● **The data**:
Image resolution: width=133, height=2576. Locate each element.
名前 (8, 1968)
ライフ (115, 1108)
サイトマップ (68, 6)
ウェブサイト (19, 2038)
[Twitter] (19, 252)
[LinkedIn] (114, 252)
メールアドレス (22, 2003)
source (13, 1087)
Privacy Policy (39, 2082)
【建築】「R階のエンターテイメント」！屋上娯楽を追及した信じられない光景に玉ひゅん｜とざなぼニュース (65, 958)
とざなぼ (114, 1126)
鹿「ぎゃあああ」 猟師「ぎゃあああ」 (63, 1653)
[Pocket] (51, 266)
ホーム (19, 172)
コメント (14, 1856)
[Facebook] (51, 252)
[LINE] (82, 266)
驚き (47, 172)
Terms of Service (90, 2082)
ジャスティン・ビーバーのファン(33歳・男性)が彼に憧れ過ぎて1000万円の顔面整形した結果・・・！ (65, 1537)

* * *

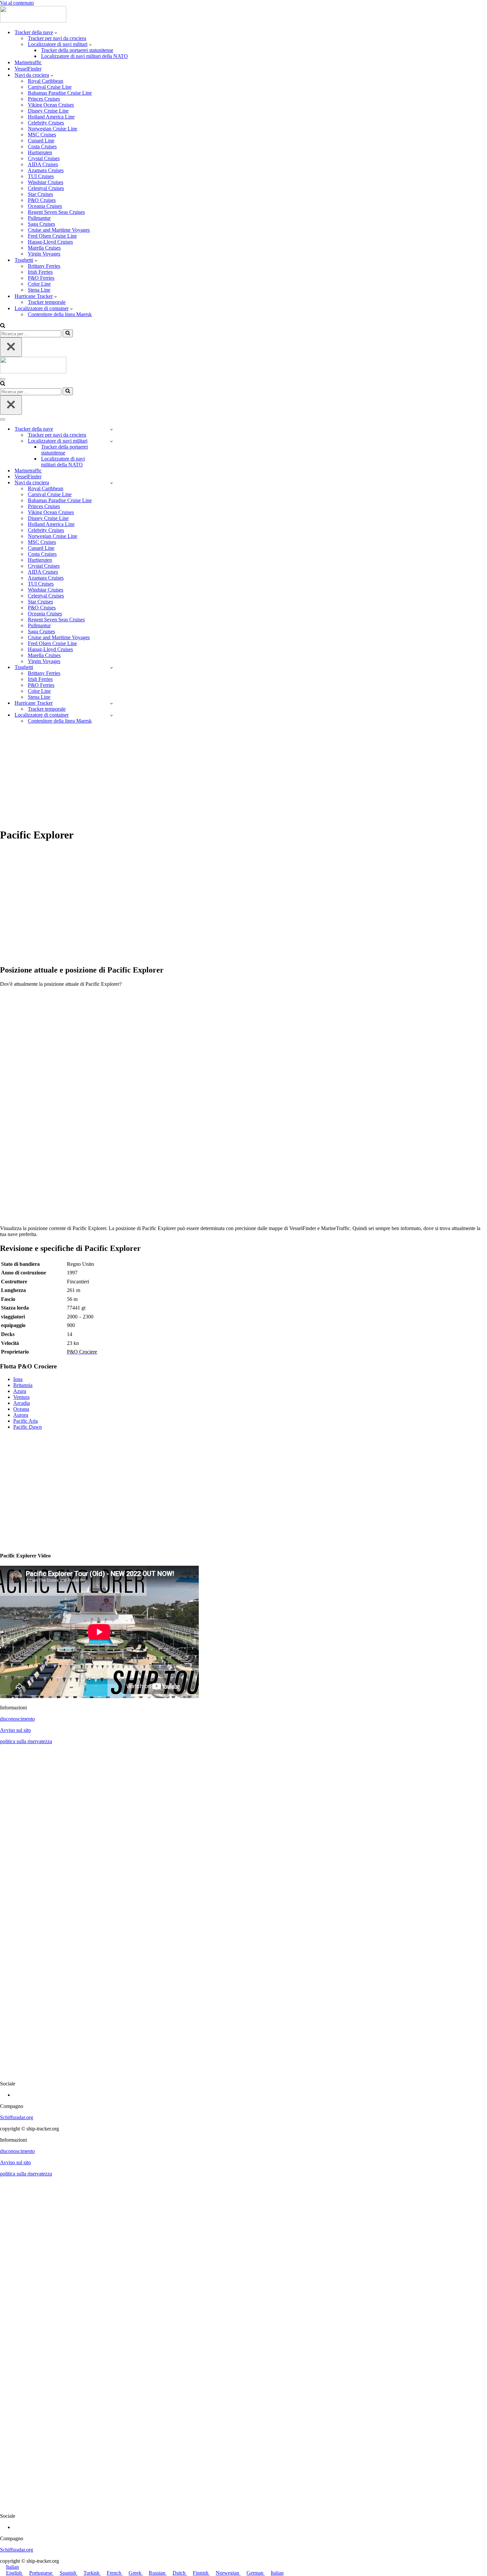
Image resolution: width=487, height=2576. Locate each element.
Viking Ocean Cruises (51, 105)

● **What you are asked to do**:
Going down the listing above, begin printing at the line with "[Pocket] (51, 266)" and finish with the line with "ジャスティン・ビーバーのファン(33歳・男性)が彼に憧れ過ぎて1000万円の顔面整形した結果・・・！ (65, 1537)", exactly as they appear.

● **Answer to this problem**:
[Pocket] (51, 266)
ホーム (19, 172)
コメント (14, 1856)
[Facebook] (51, 252)
[LINE] (82, 266)
驚き (47, 172)
Terms of Service (90, 2082)
ジャスティン・ビーバーのファン(33歳・男性)が彼に憧れ過ぎて1000万円の顔面整形した結果・・・！ (65, 1537)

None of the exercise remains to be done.